То ли блажью ночной, то ли словом.
Желтоглазой бессонницы совы
Повторяли, что розданы квоты
На падение в небо… Вот разве,
У воды замерев, вдруг увидеть:
В круговую поруку событий
Собираются рваные паззлы.
Дом ли выклянчить ныне, каледы?
Понимая дословно молчанье,
Во прощение, во прощанье
Снегопад, поднимающий небо,
Паутинной хрустальною сыпью
Припорошит реки амальгаму.
Снег идёт… и молчания гамму
Повторяет. Заблудший посыльный.
* * *
Новогодние свечи
запалив, как мосты,
мы уйдём.
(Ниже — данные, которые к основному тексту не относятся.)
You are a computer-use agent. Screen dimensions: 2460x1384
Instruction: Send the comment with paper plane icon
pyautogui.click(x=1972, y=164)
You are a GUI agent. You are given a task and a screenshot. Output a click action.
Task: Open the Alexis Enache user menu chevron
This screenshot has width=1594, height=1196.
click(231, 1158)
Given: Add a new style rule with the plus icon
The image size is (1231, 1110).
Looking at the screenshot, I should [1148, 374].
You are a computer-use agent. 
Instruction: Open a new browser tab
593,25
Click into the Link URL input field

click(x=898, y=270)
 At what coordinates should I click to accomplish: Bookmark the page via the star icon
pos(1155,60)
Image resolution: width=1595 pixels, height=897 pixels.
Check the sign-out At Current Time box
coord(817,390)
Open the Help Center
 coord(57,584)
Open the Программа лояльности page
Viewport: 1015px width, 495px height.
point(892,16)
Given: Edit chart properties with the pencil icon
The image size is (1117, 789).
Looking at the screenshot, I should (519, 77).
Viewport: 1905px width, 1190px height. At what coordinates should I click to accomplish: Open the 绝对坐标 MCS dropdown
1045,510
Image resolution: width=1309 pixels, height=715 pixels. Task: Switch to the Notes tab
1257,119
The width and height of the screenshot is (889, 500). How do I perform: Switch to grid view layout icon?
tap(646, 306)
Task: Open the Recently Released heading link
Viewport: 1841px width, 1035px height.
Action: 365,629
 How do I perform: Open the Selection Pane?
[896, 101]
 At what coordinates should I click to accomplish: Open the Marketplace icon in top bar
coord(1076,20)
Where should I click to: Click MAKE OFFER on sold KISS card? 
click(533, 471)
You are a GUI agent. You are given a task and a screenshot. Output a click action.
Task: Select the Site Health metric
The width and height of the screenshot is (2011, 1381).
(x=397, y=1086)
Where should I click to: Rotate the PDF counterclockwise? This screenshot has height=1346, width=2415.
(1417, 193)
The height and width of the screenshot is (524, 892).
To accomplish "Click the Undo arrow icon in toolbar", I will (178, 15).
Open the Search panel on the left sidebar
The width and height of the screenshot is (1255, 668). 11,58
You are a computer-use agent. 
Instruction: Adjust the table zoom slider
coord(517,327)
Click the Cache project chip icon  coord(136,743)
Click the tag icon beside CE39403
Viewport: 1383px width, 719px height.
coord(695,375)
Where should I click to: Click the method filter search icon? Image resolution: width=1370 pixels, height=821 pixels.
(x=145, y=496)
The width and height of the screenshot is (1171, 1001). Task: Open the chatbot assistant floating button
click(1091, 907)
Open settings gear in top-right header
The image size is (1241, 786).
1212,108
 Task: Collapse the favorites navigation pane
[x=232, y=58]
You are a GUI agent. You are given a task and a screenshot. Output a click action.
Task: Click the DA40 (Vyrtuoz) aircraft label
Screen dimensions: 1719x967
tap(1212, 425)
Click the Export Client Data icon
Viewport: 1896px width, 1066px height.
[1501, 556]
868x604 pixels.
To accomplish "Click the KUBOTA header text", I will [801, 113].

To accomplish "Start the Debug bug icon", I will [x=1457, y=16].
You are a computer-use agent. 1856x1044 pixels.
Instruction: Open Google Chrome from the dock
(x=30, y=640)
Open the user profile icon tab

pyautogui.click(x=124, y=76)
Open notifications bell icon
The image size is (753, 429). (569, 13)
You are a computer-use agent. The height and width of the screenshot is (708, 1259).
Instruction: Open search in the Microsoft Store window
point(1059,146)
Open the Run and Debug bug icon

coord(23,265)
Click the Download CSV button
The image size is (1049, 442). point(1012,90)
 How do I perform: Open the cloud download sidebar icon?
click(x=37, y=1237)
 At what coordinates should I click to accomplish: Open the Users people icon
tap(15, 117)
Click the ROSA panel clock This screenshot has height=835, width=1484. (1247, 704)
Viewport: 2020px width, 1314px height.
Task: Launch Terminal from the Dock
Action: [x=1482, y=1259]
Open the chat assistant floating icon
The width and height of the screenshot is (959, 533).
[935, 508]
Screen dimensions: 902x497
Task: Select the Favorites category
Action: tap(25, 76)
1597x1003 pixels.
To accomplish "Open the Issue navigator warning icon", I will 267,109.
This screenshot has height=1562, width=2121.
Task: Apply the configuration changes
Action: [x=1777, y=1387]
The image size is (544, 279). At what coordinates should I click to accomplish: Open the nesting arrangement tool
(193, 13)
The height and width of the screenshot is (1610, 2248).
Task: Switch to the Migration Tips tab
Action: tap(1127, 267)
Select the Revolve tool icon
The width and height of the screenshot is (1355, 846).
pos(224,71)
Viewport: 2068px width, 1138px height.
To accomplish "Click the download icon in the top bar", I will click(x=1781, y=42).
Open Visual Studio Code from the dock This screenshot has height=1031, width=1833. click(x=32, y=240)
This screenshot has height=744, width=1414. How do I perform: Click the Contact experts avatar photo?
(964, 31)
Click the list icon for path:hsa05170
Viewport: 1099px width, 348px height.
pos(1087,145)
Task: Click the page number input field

Не сберечь их,
если окна пусты.
Колет холод ухода -
и его не избыть;
будто высохшим всходам
будет ангел трубить.
Нам прощаться не страшно,
мы оставим вдали
позабытые пашни
да во льдах корабли.
Оттого под сурдинку,
посох взяв и суму,
бездорожья былинки,
отбываем во тьму.
Оглянись - что осталось? –
неразменная медь:
детский голос и… - малость -
те, к кому не успеть.
* * *
Река. Пароход. Над широкой рекой
Срастается с ночью ольшаник нагой:
В нависшую тьму провожатый,
Молчит он вослед виновато…
Плывёт пароход; уходящие вспять,
Два берега тают. А нам повторять,
Что нет беспощадней расплаты,
Чем памяти оттиск щербатый.
Лес ломанных вдовьим бессилием фраз
Вздымается к небу, как иконостас.
Не той ли бедой виноваты,
Что молимся вновь на утраты?
Аминь. Нам не вырваться за немоту.
Гудок над водою: уйду я, уйду…
И таем мы в гуле прощальном,
Врастая в сиротский ольшаник.
* * *
Больше не будет немых ответов.
Прожито. Хватит.
Это уходит чужое лето
и не отладит
сбитую музыку, быт и судьбы.
И не утешив,
вновь по кайме золотой на блюде
яблоко брешет.
Вновь повторятся ветра прелюдий
ложью искусной -
так назначают глухие судьи
осень Прокруста.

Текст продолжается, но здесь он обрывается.